Read Diving In (Open Door Love Story) Online

Authors: Stacey Wallace Benefiel

Diving In (Open Door Love Story) (2 page)

 

Chapter Two

 

 

 

The alarm on my phone goes off and I roll over in my twin bed to grab it off the nightstand. I forego checking out the two drunken texts from Andy and peruse Facebook instead. My newsfeed is full of acquaintances (Andy’s friends) consta-posting pictures from “totes crazy” parties or bitching about how lame Writing 121 is.

My phone vibrates in my hand and another text from Andy pops up. All right already. I don’t read the other two and go straight to the new one.

 

Sry abt drunk txting U agn. Luv U. Miss U. C U n 3 wks! Cnt wait to help U brk n ur new apt. ;)

 

Because there’s nothing hotter than unfulfilling sex in a twin bed.

 

Love you too. Hope you aren’t having too much fun without me!

 

Not that I really care what Andy, or anyone from our graduating class is doing. Because I’m not doing it. I’m not living in the dorms with a weird-smelling roommate. I’m not hooking up with FRA (Future Rapists of America) at keggers. I’m not smoking weed and cutting class three months into the fall term.

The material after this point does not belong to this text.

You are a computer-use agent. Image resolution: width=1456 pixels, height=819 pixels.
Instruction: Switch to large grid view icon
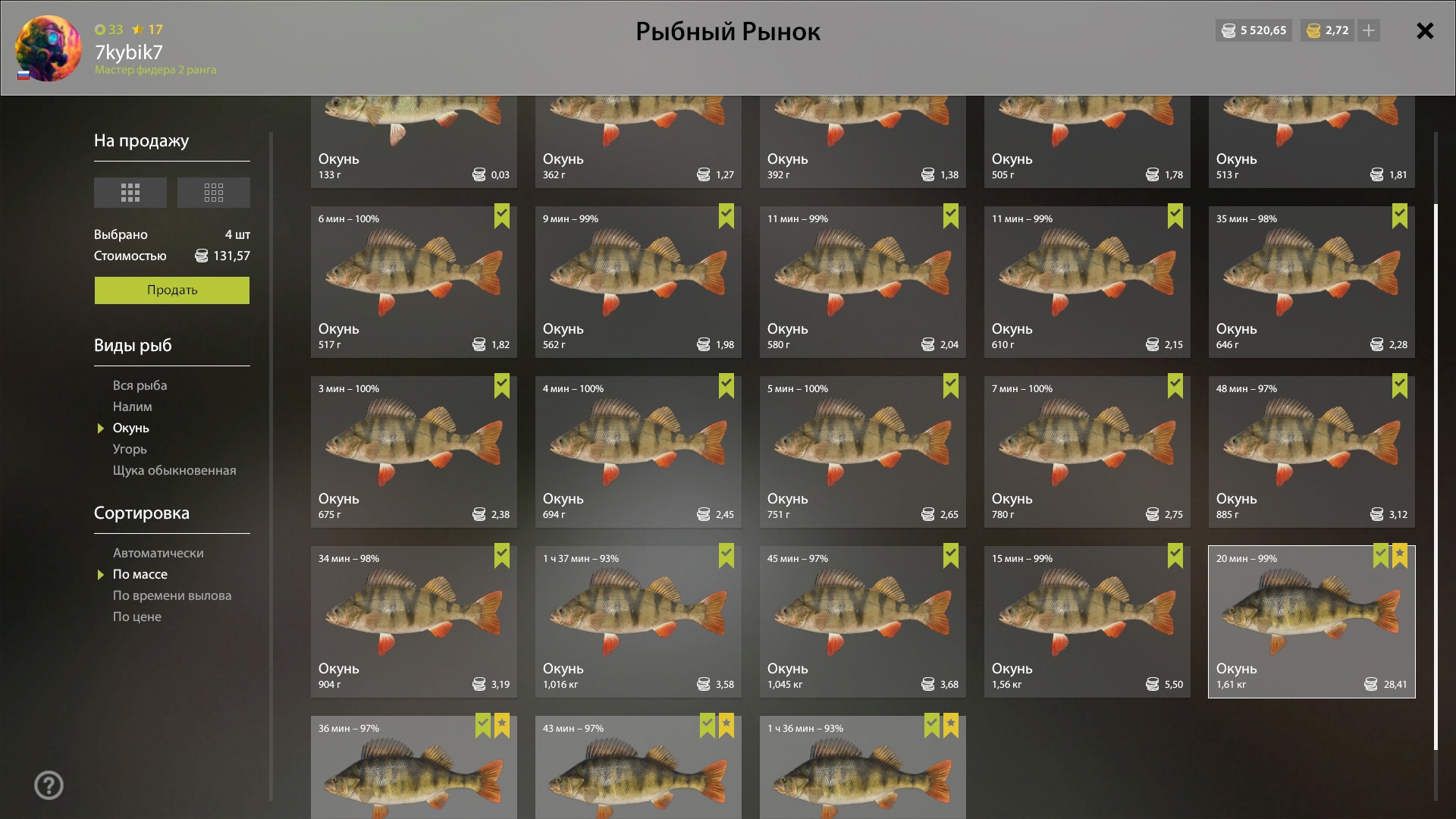click(x=130, y=193)
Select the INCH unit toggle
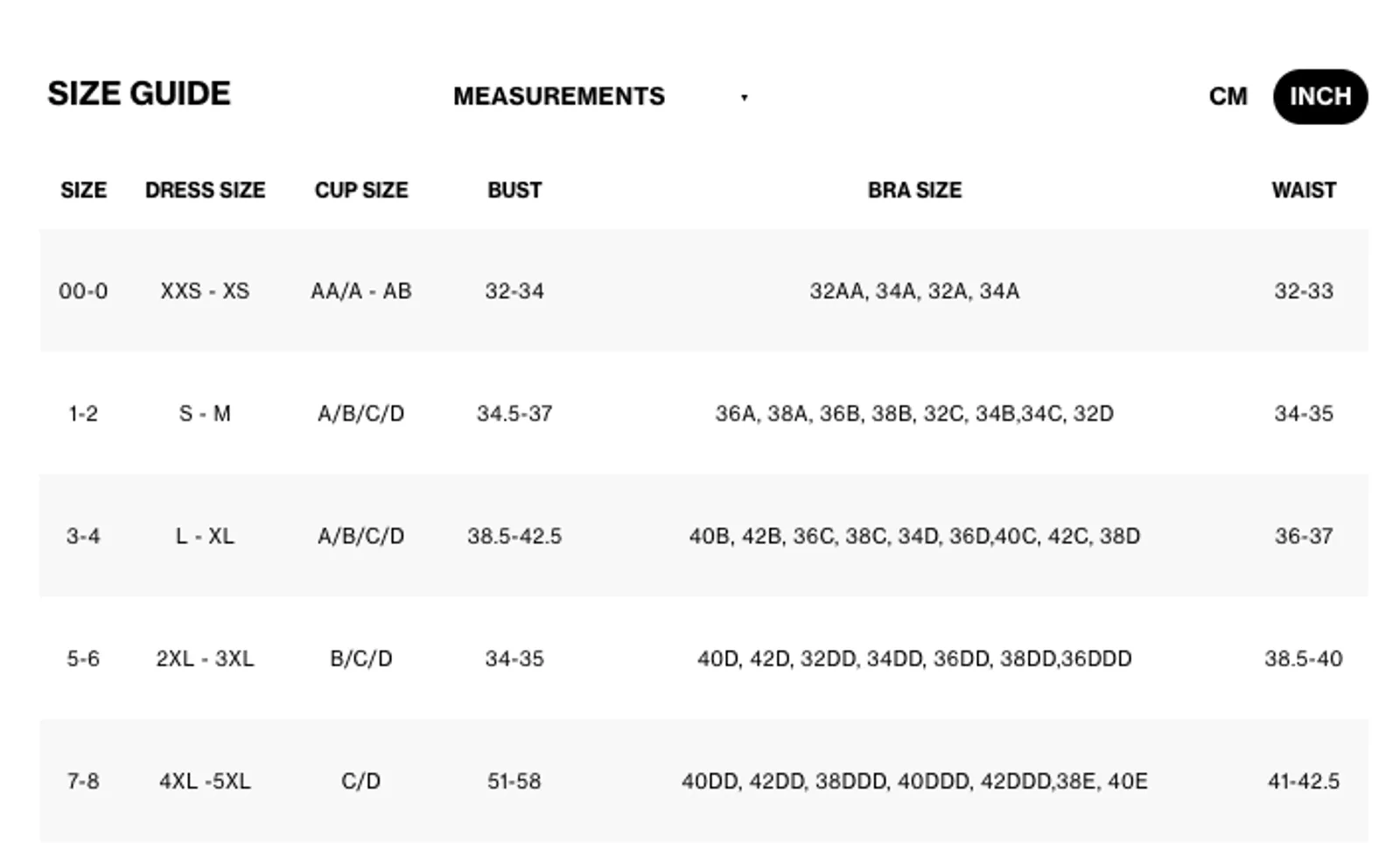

Nope. I’m sleeping alone in a twin bed in a stifling apartment situated above one of my family’s dry cleaning stores near downtown Boise. I’m “taking a year off.” I’m “finding myself.” I’m learning the ropes of the dry cleaning biz, even though I’ve been working here since I was tall enough to take in clothes over the counter. I’m … not knowing what the hell I’m doing on every level.

I toss the phone back onto the nightstand and throw my light covers off. The floor of my apartment is toasty warm as per usual, even though it’s another dank November morning. I suppose I shouldn’t complain, my mom’s family owns the building and I live here rent-free. I could’ve had to live at home during my epic journey of self-discovery. At least I have my own space. My own refrigerator. My own shower. My own window overlooking a crumbling asphalt parking lot.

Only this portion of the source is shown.